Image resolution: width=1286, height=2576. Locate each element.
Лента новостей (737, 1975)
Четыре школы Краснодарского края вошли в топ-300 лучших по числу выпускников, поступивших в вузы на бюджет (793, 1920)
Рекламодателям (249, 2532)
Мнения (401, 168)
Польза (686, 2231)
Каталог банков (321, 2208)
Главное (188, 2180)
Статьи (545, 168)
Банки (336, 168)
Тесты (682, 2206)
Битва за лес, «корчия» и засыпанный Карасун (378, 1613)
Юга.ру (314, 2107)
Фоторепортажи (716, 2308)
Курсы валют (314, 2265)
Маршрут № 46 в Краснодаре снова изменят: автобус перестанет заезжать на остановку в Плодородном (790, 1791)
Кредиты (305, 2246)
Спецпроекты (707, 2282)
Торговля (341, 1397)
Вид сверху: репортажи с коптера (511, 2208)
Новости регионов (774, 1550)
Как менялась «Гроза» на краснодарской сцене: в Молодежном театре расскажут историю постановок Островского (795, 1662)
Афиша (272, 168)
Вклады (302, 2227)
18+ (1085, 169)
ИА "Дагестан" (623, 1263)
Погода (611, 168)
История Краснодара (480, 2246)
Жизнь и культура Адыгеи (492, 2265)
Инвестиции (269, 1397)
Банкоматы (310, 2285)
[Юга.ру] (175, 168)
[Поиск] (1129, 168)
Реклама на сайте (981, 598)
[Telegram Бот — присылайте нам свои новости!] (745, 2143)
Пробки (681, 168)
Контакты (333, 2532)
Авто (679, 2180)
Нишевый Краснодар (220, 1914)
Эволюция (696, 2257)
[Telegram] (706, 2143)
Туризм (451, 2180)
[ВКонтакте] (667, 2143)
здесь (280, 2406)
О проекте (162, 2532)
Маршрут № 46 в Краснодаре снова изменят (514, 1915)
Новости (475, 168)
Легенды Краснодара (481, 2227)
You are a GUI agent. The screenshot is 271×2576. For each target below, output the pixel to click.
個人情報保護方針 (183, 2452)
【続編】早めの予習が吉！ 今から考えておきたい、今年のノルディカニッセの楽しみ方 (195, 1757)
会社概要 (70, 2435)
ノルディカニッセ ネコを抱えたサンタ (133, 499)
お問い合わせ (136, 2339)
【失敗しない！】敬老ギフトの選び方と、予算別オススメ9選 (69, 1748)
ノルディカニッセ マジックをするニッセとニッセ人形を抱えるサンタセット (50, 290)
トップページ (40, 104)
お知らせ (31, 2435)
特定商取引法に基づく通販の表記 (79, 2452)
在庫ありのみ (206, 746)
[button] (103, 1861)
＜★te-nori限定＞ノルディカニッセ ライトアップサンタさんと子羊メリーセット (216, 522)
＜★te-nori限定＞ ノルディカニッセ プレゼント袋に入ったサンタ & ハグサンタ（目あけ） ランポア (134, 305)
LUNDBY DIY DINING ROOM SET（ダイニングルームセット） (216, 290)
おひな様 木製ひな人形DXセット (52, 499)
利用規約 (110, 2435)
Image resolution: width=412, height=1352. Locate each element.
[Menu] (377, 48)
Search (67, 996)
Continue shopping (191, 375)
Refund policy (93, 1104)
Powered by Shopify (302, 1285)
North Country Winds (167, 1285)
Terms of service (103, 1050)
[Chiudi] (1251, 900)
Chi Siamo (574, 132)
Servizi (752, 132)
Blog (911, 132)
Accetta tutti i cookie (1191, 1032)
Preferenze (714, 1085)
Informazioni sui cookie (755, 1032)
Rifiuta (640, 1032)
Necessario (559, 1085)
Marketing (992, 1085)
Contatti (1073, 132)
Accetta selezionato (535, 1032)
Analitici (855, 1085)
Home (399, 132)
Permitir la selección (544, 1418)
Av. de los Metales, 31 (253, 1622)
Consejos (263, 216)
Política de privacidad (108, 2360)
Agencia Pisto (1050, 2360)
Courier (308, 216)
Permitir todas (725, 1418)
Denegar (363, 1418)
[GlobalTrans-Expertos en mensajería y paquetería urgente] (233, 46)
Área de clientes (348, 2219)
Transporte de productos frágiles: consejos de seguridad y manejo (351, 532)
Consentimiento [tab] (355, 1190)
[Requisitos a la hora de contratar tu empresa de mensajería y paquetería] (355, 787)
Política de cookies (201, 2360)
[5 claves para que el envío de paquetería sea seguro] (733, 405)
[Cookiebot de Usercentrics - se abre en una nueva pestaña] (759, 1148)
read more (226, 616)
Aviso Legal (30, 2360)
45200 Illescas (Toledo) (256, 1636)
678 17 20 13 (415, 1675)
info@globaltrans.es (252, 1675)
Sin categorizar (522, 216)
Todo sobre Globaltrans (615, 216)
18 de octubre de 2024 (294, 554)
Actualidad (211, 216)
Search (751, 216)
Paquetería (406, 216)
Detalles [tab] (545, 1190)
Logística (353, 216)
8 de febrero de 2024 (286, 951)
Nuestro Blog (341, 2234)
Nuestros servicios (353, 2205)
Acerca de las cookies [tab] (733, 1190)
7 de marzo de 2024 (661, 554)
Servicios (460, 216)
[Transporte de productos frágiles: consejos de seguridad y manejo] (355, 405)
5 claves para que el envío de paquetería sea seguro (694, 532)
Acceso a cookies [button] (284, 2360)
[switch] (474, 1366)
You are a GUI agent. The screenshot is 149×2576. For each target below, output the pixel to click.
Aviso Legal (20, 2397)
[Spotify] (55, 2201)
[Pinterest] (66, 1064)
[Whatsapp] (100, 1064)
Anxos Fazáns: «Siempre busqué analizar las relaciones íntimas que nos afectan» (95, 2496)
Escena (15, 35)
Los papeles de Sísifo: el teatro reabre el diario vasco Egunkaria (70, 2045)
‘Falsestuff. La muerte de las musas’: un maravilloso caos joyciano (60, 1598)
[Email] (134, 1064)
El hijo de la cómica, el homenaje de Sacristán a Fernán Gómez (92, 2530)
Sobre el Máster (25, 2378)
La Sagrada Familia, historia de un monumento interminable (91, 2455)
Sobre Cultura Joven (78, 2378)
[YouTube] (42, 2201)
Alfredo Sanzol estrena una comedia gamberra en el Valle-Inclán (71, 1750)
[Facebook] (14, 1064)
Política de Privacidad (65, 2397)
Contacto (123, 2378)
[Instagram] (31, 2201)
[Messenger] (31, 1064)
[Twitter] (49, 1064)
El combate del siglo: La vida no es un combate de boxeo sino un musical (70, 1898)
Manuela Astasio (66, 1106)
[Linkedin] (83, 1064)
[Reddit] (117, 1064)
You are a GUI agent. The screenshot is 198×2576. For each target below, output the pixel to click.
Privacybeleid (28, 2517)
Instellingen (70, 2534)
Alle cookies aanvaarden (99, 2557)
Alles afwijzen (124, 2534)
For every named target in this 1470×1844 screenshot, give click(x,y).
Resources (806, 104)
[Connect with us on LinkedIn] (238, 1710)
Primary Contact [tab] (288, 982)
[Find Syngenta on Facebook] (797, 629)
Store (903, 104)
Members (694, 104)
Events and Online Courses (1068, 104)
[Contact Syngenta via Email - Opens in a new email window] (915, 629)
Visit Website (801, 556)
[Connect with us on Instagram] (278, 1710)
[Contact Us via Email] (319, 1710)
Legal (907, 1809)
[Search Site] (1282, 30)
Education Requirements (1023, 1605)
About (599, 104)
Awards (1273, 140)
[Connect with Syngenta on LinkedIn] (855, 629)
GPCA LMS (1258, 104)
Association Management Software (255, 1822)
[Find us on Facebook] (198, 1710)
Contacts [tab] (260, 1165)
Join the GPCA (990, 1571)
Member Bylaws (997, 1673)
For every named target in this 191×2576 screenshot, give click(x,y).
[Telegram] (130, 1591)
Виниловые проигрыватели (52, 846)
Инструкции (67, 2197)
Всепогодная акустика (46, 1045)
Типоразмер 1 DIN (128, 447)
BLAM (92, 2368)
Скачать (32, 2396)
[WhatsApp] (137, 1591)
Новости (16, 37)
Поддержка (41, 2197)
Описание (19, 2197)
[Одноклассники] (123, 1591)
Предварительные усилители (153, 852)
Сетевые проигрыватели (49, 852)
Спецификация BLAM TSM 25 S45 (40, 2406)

▬▬▬

Return exactly the lines above from the line that has "Servizi (752, 132)" through the line that has "Área de clientes (348, 2219)", inclusive, and nothing else.

*Solution to this task*
Servizi (752, 132)
Blog (911, 132)
Accetta tutti i cookie (1191, 1032)
Preferenze (714, 1085)
Informazioni sui cookie (755, 1032)
Rifiuta (640, 1032)
Necessario (559, 1085)
Marketing (992, 1085)
Contatti (1073, 132)
Accetta selezionato (535, 1032)
Analitici (855, 1085)
Home (399, 132)
Permitir la selección (544, 1418)
Av. de los Metales, 31 (253, 1622)
Consejos (263, 216)
Política de privacidad (108, 2360)
Agencia Pisto (1050, 2360)
Courier (308, 216)
Permitir todas (725, 1418)
Denegar (363, 1418)
[GlobalTrans-Expertos en mensajería y paquetería urgente] (233, 46)
Área de clientes (348, 2219)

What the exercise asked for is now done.